EDITOR'S NOTE: Fresh off a three year managerial stint, your friendly neighborhood lenslinger is back on the street and under heavy deadline. As the numbing effects of his self-imposed containment wear off, vexing reflections and pithy epistles are sure to follow...

Wednesday, July 30, 2008

Puddles of Glory

Watermain MeanderSo, when's a stretch of wet pavement worthy of the EXCLUSIVE treatment? When it's the one thing standing between you and your evening commute. Hey, I'm all for breaking new ground - but if interviewing a phone pole is what it's gonna take to get me home, I'll find a tall, chatty one. Then I'd ask him what kind of tree he'd be - but that's really not important right now. What is important is that you grasp both the fervor and the insouciance I use when clamoring at the banks of such a body of water as this. I have seen the future of my afternoon and a river of dishwater runs through it. Luckily I'm wearing mental hipwaders and waded in like a fly fisherman jacked-up on campfire coffee. I'd already bagged a couple of shots when the tiny speaker jammed in my ear exploded with overmodulated Chad:

"---ALKING TO US?"

My mouth contorted in a mask of pain, I lunged for the camera's volume switch and cranked it counterclockwise. When the sound receded I scanned the area for the source of the noise. Spotting Chad half a block away, I zoomed in my partner for the day as he tried to pin a microphone one a young mother he'd discovered playing with her kids nearby. I was about to join them when the woman's posture told me not to. A second later my suspicions were confirmed as the mother begged of from commenting on camera - something about not having 'her hair did'. Chad thanked her and continued his search for a (hopefully) outraged neighbor. A few minutes later he found a gentleman who was more than willing to ask my camera rhetorical questions. "Why's the city let a broken valve flood the street when we's under water rstrictions?" Not knowing the answer, we simply nodded, grateful the man was posing queries we could not. After one final question ("When's this gonna be on?"), we bid our guest adieu and repaired to the shore of the still bubbling brook.

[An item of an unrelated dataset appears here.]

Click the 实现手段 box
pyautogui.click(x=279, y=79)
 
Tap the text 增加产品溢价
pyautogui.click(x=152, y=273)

There we got to work: shooting close-ups, wide shots and an on-camera segment in which Chad dramatically tapped the water with his foot. All the while his cell phone rang incessantly as city officials took turns dodging our questions. This of course distinguishes our assignments from few others, for we typically pace about the edges of controversy while playing phonetag with unseen executive types. No, the only thing that made the shimmering rivulets of taxpayer water the least bit unusual was the insufferable humidity that cloaked everything in sight. Actually that's not unusual at all; Carolina weather's a ball-dissolver this time of year - whether you're covering a drive-by homicide or an barely gushing manhole cover. So while rivulets of my own soaked every inch of fabric I was wearing, I tried to blink away scenes from Cool Hand Luke while beging Chad not to make me 'spend a night in the box'. This only confused my partner, but he took my delerium as a sign it was time to go. So we did, only to return in a live truck four hours later to find our little leak had been repaired. Still we carried on with our live remote, confident that no matter how fleeting the dried-up controversy may have been, for one brief, sticky and inconsequential moment, we OWNED that mud puddle...

And you thought my work wasn't rewarding.